» **MATERIAL PROVIDED**
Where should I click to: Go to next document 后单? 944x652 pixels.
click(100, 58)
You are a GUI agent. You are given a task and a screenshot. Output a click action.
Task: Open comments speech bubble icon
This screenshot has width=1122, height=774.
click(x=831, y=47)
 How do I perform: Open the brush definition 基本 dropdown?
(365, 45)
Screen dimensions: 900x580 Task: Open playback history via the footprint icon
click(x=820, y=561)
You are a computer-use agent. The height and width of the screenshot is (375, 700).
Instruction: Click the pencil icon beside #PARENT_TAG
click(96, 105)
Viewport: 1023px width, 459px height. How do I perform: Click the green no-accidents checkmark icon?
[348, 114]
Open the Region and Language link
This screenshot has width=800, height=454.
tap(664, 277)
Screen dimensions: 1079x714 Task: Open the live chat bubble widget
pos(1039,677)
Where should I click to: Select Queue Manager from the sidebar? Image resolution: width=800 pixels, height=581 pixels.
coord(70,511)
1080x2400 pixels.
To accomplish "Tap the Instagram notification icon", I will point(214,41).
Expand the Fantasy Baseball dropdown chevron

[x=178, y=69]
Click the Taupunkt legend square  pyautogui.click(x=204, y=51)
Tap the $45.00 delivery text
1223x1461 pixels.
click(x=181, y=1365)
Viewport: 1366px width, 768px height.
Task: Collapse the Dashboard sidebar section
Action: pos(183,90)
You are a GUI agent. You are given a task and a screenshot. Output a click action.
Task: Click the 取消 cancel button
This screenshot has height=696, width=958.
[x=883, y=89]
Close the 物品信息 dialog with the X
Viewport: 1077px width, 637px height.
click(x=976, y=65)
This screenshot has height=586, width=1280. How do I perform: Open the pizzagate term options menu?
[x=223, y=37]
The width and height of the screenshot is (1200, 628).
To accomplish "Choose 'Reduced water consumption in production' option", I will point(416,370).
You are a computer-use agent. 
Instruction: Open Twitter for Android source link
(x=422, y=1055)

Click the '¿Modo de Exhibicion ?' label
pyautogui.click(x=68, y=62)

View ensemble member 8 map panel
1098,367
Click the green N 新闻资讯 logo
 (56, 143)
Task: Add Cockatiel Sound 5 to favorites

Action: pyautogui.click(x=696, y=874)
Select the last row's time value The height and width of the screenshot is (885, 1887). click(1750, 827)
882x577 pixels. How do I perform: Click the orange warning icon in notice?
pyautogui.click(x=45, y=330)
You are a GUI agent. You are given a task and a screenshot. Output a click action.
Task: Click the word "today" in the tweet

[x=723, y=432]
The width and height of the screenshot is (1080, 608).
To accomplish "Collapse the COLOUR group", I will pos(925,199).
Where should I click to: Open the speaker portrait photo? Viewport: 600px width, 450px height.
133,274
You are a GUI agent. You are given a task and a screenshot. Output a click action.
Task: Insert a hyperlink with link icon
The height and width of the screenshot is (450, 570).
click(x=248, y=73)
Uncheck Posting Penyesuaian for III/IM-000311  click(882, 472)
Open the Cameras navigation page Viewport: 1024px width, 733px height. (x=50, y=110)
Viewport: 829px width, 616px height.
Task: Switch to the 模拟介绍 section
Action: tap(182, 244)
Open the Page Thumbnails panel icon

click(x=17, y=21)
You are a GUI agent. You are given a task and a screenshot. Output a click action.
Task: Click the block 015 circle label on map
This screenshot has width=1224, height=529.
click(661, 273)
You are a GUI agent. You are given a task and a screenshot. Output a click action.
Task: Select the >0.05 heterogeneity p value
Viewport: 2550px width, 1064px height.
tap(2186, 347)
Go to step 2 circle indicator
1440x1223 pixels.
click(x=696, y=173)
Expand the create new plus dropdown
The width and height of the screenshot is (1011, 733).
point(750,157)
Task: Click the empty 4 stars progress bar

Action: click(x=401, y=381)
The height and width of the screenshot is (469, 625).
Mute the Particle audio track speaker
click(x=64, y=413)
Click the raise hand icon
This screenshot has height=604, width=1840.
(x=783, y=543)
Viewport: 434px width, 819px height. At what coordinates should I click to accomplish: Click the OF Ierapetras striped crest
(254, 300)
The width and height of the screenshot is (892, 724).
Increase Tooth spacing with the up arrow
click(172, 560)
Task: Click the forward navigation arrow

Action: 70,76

» **TASK**
Reproduce all the records. Keep them exact, please.

» **RESPONSE FOR THIS EXERCISE**
Where should I click to: Go to next document 后单? 944x652 pixels.
click(100, 58)
You are a GUI agent. You are given a task and a screenshot. Output a click action.
Task: Open comments speech bubble icon
This screenshot has width=1122, height=774.
click(x=831, y=47)
 How do I perform: Open the brush definition 基本 dropdown?
(365, 45)
Screen dimensions: 900x580 Task: Open playback history via the footprint icon
click(x=820, y=561)
You are a computer-use agent. The height and width of the screenshot is (375, 700).
Instruction: Click the pencil icon beside #PARENT_TAG
click(96, 105)
Viewport: 1023px width, 459px height. How do I perform: Click the green no-accidents checkmark icon?
[348, 114]
Open the Region and Language link
This screenshot has width=800, height=454.
tap(664, 277)
Screen dimensions: 1079x714 Task: Open the live chat bubble widget
pos(1039,677)
Where should I click to: Select Queue Manager from the sidebar? Image resolution: width=800 pixels, height=581 pixels.
coord(70,511)
1080x2400 pixels.
To accomplish "Tap the Instagram notification icon", I will point(214,41).
Expand the Fantasy Baseball dropdown chevron

[x=178, y=69]
Click the Taupunkt legend square  pyautogui.click(x=204, y=51)
Tap the $45.00 delivery text
1223x1461 pixels.
click(x=181, y=1365)
Viewport: 1366px width, 768px height.
Task: Collapse the Dashboard sidebar section
Action: pos(183,90)
You are a GUI agent. You are given a task and a screenshot. Output a click action.
Task: Click the 取消 cancel button
This screenshot has height=696, width=958.
[x=883, y=89]
Close the 物品信息 dialog with the X
Viewport: 1077px width, 637px height.
click(x=976, y=65)
This screenshot has height=586, width=1280. How do I perform: Open the pizzagate term options menu?
[x=223, y=37]
The width and height of the screenshot is (1200, 628).
To accomplish "Choose 'Reduced water consumption in production' option", I will point(416,370).
You are a computer-use agent. 
Instruction: Open Twitter for Android source link
(x=422, y=1055)

Click the '¿Modo de Exhibicion ?' label
pyautogui.click(x=68, y=62)

View ensemble member 8 map panel
1098,367
Click the green N 新闻资讯 logo
 (56, 143)
Task: Add Cockatiel Sound 5 to favorites

Action: pyautogui.click(x=696, y=874)
Select the last row's time value The height and width of the screenshot is (885, 1887). click(1750, 827)
882x577 pixels. How do I perform: Click the orange warning icon in notice?
pyautogui.click(x=45, y=330)
You are a GUI agent. You are given a task and a screenshot. Output a click action.
Task: Click the word "today" in the tweet

[x=723, y=432]
The width and height of the screenshot is (1080, 608).
To accomplish "Collapse the COLOUR group", I will pos(925,199).
Where should I click to: Open the speaker portrait photo? Viewport: 600px width, 450px height.
133,274
You are a GUI agent. You are given a task and a screenshot. Output a click action.
Task: Insert a hyperlink with link icon
The height and width of the screenshot is (450, 570).
click(x=248, y=73)
Uncheck Posting Penyesuaian for III/IM-000311  click(882, 472)
Open the Cameras navigation page Viewport: 1024px width, 733px height. (x=50, y=110)
Viewport: 829px width, 616px height.
Task: Switch to the 模拟介绍 section
Action: tap(182, 244)
Open the Page Thumbnails panel icon

click(x=17, y=21)
You are a GUI agent. You are given a task and a screenshot. Output a click action.
Task: Click the block 015 circle label on map
This screenshot has width=1224, height=529.
click(661, 273)
You are a GUI agent. You are given a task and a screenshot. Output a click action.
Task: Select the >0.05 heterogeneity p value
Viewport: 2550px width, 1064px height.
tap(2186, 347)
Go to step 2 circle indicator
1440x1223 pixels.
click(x=696, y=173)
Expand the create new plus dropdown
The width and height of the screenshot is (1011, 733).
point(750,157)
Task: Click the empty 4 stars progress bar

Action: click(x=401, y=381)
The height and width of the screenshot is (469, 625).
Mute the Particle audio track speaker
click(x=64, y=413)
Click the raise hand icon
This screenshot has height=604, width=1840.
(x=783, y=543)
Viewport: 434px width, 819px height. At what coordinates should I click to accomplish: Click the OF Ierapetras striped crest
(254, 300)
The width and height of the screenshot is (892, 724).
Increase Tooth spacing with the up arrow
click(172, 560)
Task: Click the forward navigation arrow

Action: 70,76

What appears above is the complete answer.